Social media in staff support and patient care:
The termination of physical interactions during this pandemic has changed how we practice patient-centered care, by providing in-person interaction. But with social media, HCWs can facilitate virtual communication between isolated and sometimes dying patients with their loved ones just by tapping into social media’s diverse tools either in the form of audio or text. This proved very comforting to patients and supporting their grieving friends and family.
Social media can also provide emotional support for frontline workers who face significant psychological distress due to social isolation, increased workload, concerns about infecting themselves, friends, and family members. Through social media, many health care workers spread positive messages by posting videos, audios, etc.

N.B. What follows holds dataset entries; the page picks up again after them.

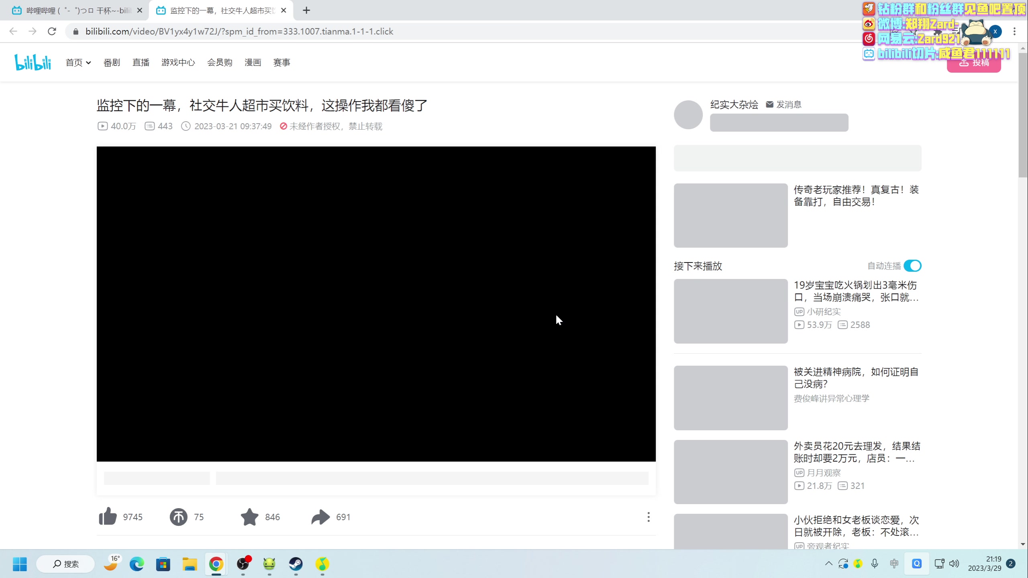Image resolution: width=1028 pixels, height=578 pixels.
Task: Click the thumbs-up like icon
Action: pos(108,517)
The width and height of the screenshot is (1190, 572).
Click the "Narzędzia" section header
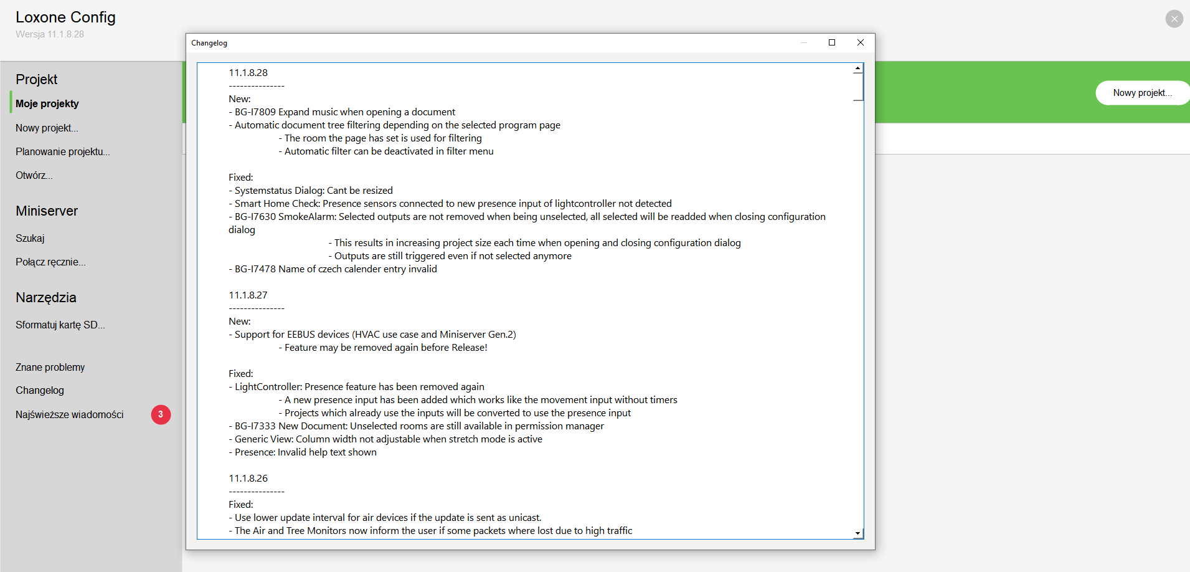pos(45,297)
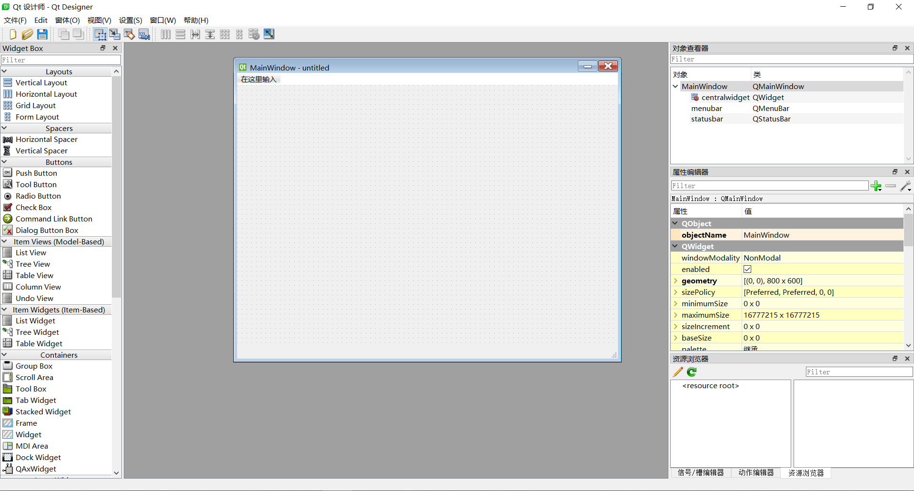914x491 pixels.
Task: Click the Widget Box filter field
Action: [x=61, y=59]
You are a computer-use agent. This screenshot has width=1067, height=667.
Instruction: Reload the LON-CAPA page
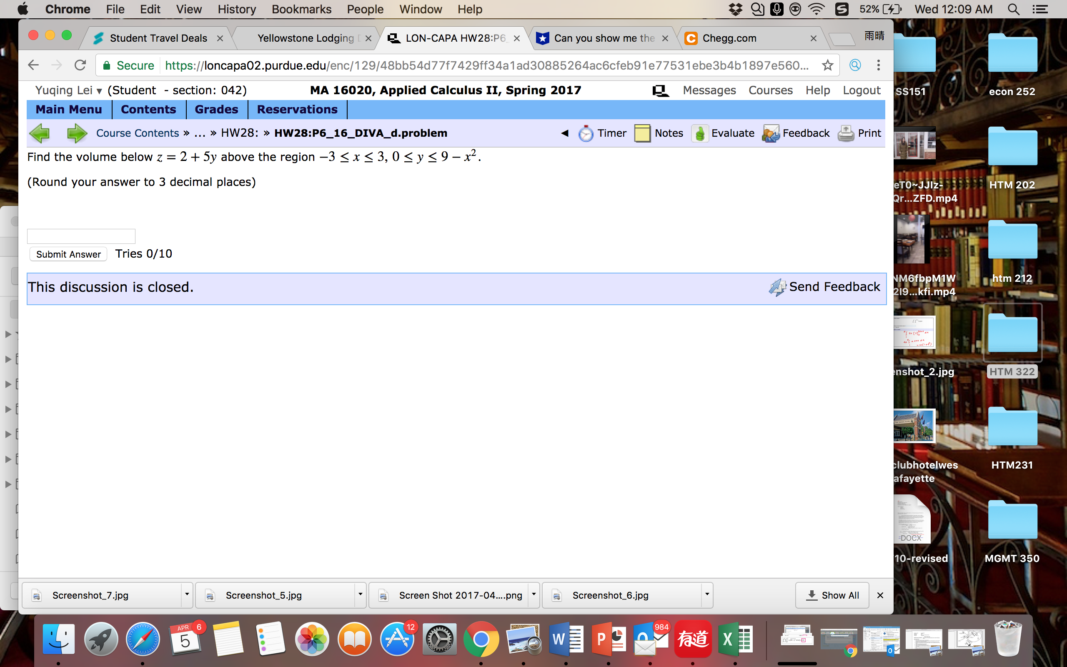click(80, 65)
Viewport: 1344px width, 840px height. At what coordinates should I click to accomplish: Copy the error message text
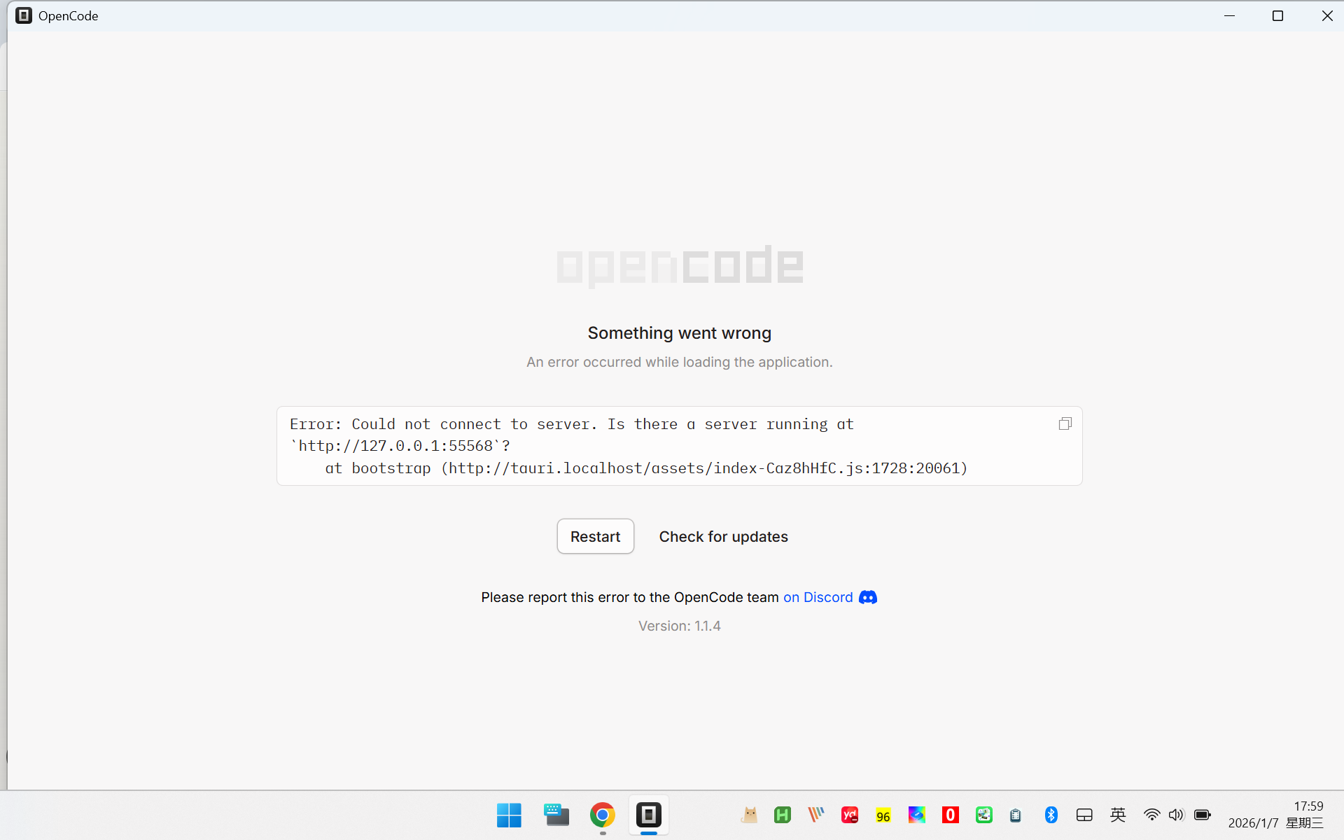coord(1065,424)
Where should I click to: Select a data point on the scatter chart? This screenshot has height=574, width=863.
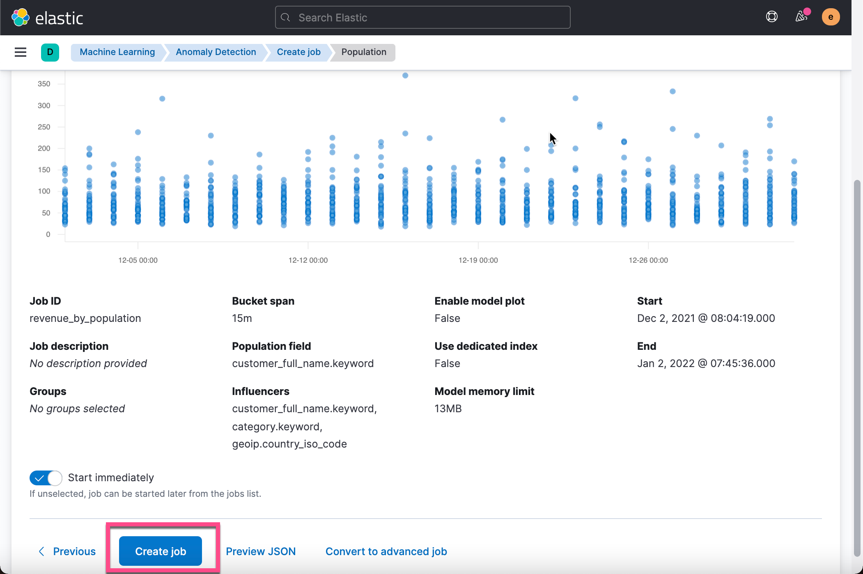[405, 75]
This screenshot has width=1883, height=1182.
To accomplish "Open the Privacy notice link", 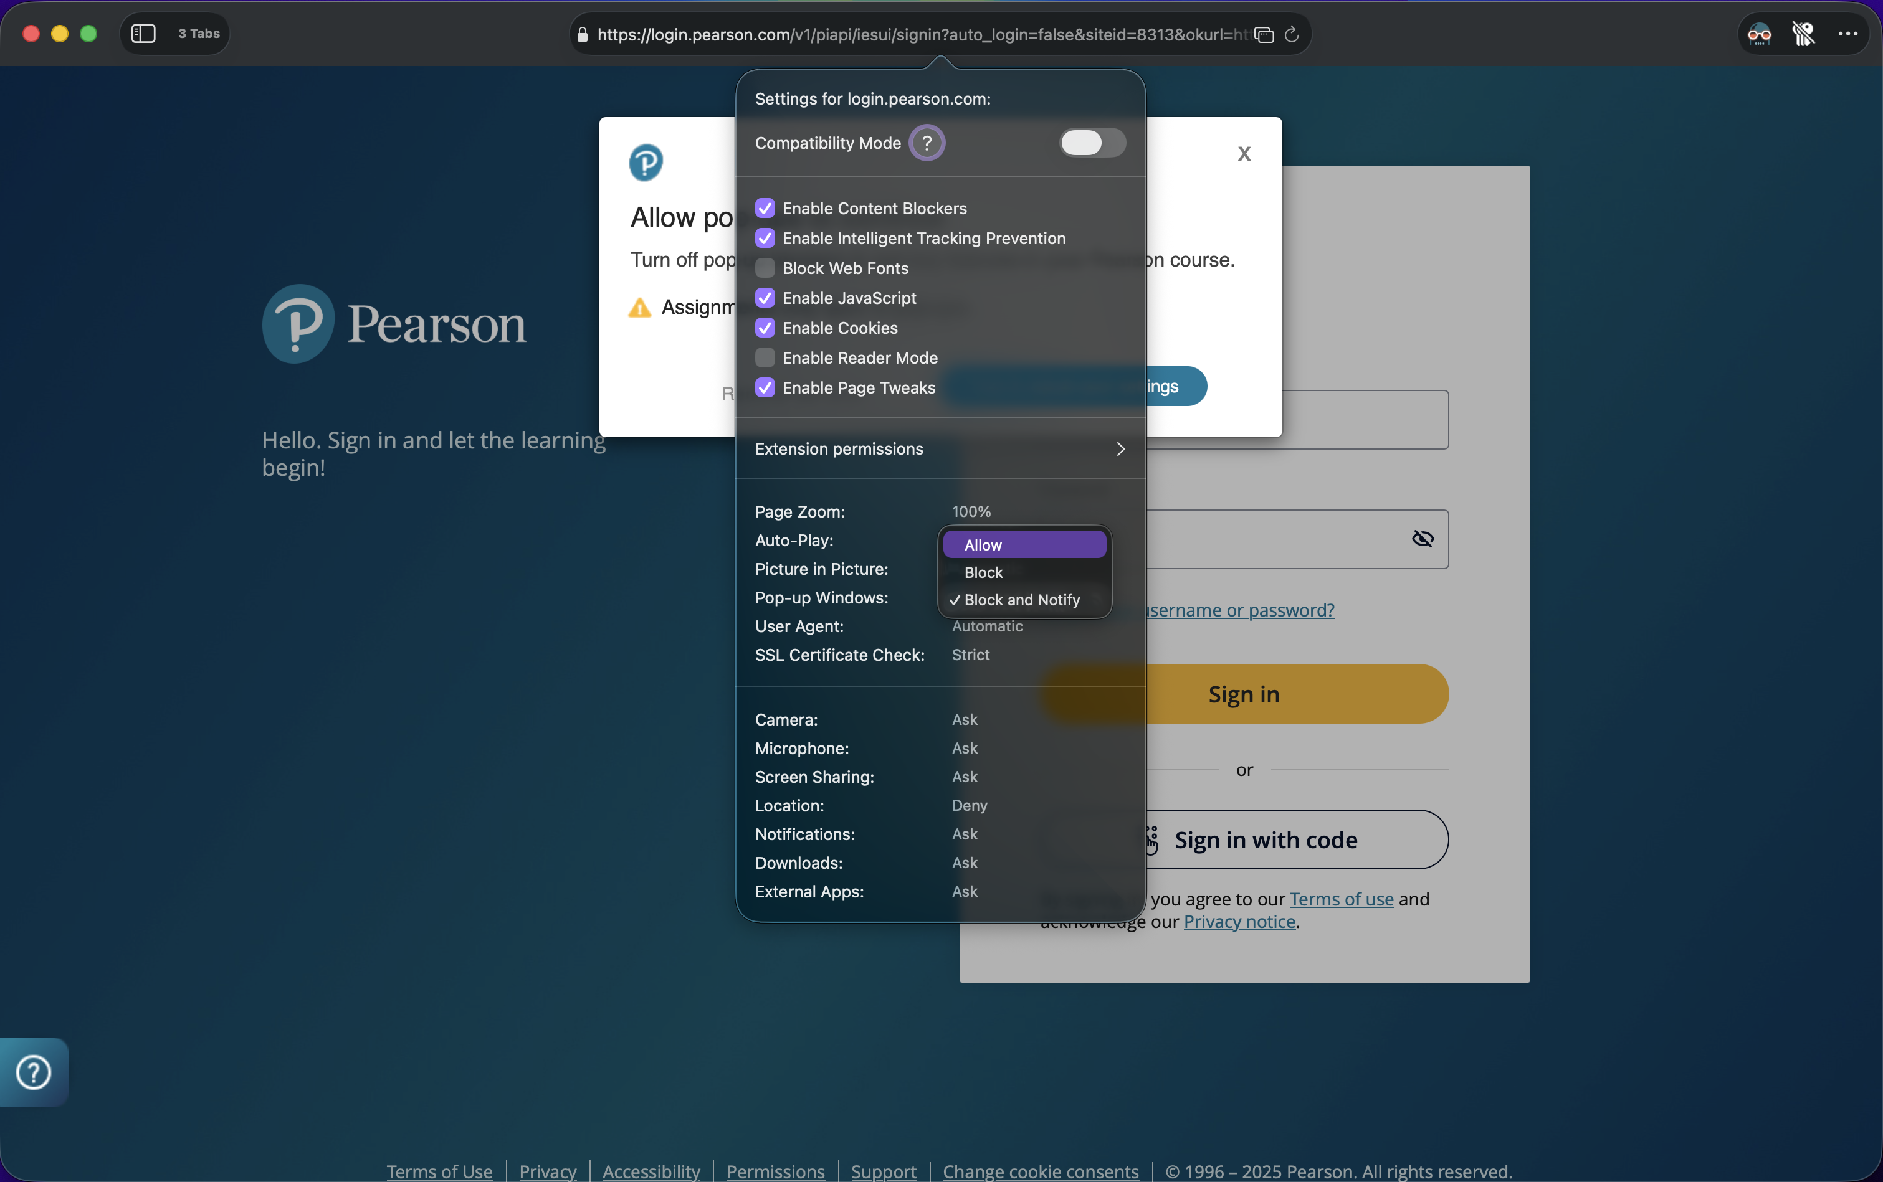I will pos(1239,922).
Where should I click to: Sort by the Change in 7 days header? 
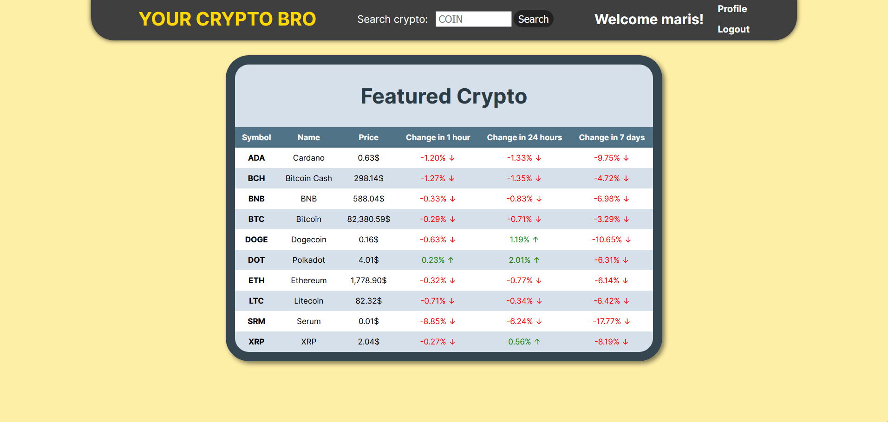tap(611, 137)
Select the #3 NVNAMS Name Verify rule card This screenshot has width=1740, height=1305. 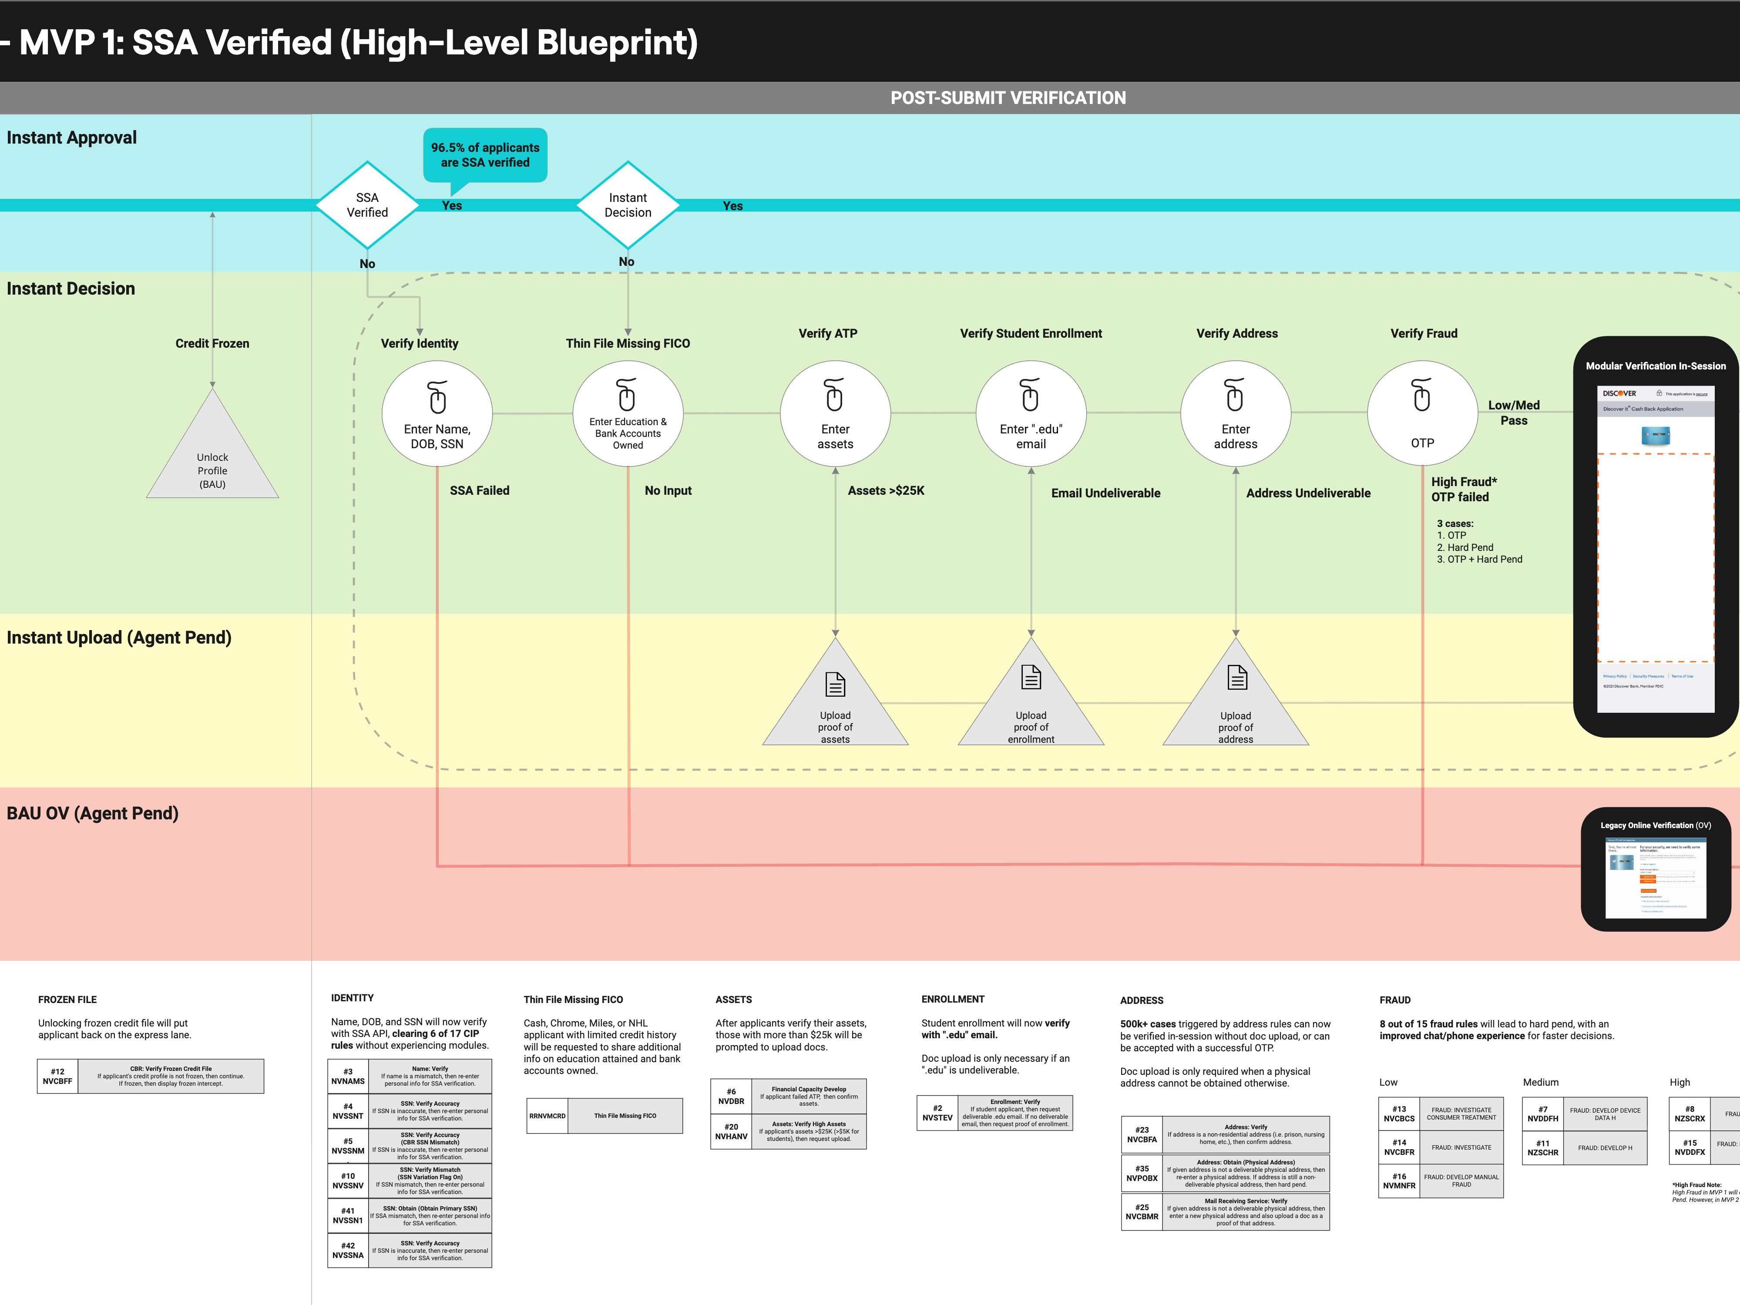click(410, 1076)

In response, people also motivated all the frontline professionals and shown appreciation which strengthened solidarity among the health care workers and the community.
Maintaining positive attitude:
We all need something to keep our minds busy during self-isolation and quarantine. Though now the situation might be better for some people but in the beginning days, social media helped many people feel less isolated.
Many brands and influencers came up with polls quizzes, contests, and challenges to keep everyone motivated and positive. These things helped people in killing time and learn more about the virus and how to stay safe at home.
Adverse effects of social media during COVID – 19?
The rapid outbreak of the corona virus has opened up various issues on social media platforms among Generation Z. Unfortunately, rumors, fake news, and false information spread faster on social media than reliable, fact-checked news. This affected the mental health of social media users and created a situation of panic.
Due to this panic, many people started to hoard essential things at home like sanitizers, masks, food items, and other stuff. This ultimately led to a shortage of supply of these goods, and those who really needed those items, couldn’t get any.
Where social media created awareness by informing people about the virus, it also created panic after a certain point. While dissemination of the significant risks of the virus to the public is appropriate, excessive disease-related information caused increased levels of stress, anxiety, and worry among the people.
Reports of an increasing number of positive cases, death data, loss of business, employment, illness, grief, etc., constantly reminded people of the devastations caused by the pandemic. This repeated sharing of disturbing news affected the mental health of some social media users to a great extent. People started to worry about getting infected by the virus even if they are not stepping out of the home.
Apart from the harm caused by excessive exposure of critical information to the public, social media has also led to the circulation of misinformation and fake news about the pandemic. From conspiracy theories to false remedies for a cure, you’ll see a lot of misinformation on social media about the coronavirus. With all this misinformation, people started to feel anxious and more stressed.
The WHO response to this ‘infodemic’ or “over-abundance of information that is partly accurate and partly not, makes it hard for people to find reliable guidance and trustworthy sources when they need it.”
There are still a lot of facts to consider before concluding whether social media helped combat the situation or made it worse. But with the scenario given, we can say their role is significant. Social media influence our responses both in a positive and negative way. We have to draw a line between what’s worth our attention and what’s not.
Social media was definitely not designed to affect our mental health adversely, but as we know, good things come with bad. To keep everything balanced, it’s advised that you should take a social media break once in a while to actually figure what’s going on around you. Our mental wellness matters the most and is really needed to combat the world crisis.